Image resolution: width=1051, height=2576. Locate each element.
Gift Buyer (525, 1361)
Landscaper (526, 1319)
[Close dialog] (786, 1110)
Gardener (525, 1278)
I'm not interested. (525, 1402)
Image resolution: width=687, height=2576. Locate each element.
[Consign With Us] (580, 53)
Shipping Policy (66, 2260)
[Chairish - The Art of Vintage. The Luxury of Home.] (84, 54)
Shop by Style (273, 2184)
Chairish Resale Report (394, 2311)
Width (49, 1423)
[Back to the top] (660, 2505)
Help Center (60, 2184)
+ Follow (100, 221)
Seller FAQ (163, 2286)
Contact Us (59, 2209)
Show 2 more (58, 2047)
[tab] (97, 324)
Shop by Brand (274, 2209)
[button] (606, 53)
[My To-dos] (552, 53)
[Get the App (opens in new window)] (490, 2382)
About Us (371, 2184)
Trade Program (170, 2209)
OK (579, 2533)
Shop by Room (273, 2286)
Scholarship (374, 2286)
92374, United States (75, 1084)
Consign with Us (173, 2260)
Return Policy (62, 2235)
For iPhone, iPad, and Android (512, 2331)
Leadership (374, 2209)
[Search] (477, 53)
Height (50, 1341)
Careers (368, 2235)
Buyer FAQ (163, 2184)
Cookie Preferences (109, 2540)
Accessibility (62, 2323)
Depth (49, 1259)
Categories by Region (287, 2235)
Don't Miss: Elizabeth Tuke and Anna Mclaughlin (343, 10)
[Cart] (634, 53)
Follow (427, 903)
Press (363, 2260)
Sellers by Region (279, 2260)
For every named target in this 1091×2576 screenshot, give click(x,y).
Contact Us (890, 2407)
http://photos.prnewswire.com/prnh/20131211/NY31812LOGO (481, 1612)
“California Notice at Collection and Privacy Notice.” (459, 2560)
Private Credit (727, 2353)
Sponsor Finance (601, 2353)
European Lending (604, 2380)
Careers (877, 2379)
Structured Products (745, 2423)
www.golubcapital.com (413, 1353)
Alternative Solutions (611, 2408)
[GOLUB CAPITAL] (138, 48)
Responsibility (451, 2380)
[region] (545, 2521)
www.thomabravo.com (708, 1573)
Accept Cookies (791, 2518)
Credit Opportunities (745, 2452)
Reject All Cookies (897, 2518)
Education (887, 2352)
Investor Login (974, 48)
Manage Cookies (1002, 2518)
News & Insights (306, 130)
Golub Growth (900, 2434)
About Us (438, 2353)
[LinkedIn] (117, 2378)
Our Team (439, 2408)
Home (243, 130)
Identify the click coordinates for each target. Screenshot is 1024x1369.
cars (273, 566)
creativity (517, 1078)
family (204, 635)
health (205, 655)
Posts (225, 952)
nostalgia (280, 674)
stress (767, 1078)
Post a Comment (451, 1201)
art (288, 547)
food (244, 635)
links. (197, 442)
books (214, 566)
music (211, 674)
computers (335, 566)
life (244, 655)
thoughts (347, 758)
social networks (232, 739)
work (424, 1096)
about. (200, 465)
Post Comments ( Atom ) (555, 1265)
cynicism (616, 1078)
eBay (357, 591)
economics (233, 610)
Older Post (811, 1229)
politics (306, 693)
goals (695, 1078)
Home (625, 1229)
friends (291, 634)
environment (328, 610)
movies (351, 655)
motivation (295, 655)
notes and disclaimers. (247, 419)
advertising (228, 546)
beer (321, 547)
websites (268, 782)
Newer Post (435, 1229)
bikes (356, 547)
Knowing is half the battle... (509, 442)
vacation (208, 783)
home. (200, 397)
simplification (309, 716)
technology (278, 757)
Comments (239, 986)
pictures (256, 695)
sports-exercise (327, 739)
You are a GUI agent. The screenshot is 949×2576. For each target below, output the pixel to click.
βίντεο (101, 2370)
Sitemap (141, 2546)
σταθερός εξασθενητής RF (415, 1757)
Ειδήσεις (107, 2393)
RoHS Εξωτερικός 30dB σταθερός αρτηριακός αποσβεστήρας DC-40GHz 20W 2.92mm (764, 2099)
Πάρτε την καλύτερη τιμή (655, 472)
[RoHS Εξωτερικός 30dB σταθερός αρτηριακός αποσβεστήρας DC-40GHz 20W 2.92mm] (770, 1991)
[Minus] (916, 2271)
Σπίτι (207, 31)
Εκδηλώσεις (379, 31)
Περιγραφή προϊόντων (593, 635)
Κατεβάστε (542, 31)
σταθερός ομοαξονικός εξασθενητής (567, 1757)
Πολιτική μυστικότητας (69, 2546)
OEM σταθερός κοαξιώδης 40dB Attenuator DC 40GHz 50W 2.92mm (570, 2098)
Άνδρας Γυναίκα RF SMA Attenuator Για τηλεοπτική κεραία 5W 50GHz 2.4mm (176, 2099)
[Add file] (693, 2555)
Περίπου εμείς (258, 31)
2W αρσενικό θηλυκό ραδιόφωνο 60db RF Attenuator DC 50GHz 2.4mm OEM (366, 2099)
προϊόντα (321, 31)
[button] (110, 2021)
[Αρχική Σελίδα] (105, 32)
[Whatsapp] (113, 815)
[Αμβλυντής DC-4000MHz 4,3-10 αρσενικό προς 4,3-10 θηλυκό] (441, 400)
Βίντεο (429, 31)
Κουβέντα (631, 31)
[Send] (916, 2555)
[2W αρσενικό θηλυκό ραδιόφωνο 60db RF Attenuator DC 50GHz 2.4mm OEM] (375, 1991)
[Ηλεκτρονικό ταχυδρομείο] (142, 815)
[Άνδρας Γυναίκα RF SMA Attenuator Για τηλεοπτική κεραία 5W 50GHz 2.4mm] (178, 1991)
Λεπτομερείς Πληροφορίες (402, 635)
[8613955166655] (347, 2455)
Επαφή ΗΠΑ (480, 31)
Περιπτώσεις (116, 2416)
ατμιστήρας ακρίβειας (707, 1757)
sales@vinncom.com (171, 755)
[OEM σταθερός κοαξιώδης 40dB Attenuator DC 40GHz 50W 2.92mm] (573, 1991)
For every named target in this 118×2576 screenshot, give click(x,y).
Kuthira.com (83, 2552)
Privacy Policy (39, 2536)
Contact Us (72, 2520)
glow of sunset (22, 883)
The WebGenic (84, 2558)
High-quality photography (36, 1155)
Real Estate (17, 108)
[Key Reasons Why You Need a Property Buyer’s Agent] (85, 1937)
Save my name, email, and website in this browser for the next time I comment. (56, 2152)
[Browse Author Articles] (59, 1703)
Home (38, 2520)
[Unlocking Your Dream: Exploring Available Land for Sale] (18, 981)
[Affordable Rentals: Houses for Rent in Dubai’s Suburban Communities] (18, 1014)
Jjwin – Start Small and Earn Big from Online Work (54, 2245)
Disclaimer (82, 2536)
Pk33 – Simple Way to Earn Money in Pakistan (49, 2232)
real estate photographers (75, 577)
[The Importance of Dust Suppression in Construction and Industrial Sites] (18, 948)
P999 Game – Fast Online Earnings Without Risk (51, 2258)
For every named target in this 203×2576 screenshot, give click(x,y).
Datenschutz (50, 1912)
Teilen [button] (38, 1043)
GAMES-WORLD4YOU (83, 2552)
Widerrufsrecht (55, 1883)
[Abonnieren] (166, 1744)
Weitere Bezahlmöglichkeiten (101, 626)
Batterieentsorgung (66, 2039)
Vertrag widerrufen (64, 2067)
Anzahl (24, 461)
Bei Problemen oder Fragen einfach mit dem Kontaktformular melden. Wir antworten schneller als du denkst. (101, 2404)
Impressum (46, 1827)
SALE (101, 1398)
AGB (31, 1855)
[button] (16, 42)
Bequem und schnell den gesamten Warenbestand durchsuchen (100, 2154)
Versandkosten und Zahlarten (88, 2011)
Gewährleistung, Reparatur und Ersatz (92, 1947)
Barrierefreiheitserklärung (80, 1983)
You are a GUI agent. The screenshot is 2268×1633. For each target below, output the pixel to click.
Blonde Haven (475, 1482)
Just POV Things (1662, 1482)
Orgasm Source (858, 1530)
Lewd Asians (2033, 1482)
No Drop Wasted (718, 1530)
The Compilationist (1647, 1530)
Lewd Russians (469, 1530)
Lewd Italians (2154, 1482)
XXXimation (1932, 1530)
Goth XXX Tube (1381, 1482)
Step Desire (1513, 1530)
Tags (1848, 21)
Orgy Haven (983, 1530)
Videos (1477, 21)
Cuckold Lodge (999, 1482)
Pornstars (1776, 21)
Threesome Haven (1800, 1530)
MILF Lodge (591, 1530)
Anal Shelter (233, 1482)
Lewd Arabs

[PROMPT] Your answer must consist only of the lines from the start of the records above through the line with "[My To-dos] (552, 53)", each retyped exactly.

[SOLVED EXERCISE]
Image resolution: width=1051, height=2576. Locate each element.
Gift Buyer (525, 1361)
Landscaper (526, 1319)
[Close dialog] (786, 1110)
Gardener (525, 1278)
I'm not interested. (525, 1402)
Image resolution: width=687, height=2576. Locate each element.
[Consign With Us] (580, 53)
Shipping Policy (66, 2260)
[Chairish - The Art of Vintage. The Luxury of Home.] (84, 54)
Shop by Style (273, 2184)
Chairish Resale Report (394, 2311)
Width (49, 1423)
[Back to the top] (660, 2505)
Help Center (60, 2184)
+ Follow (100, 221)
Seller FAQ (163, 2286)
Contact Us (59, 2209)
Show 2 more (58, 2047)
[tab] (97, 324)
Shop by Brand (274, 2209)
[button] (606, 53)
[My To-dos] (552, 53)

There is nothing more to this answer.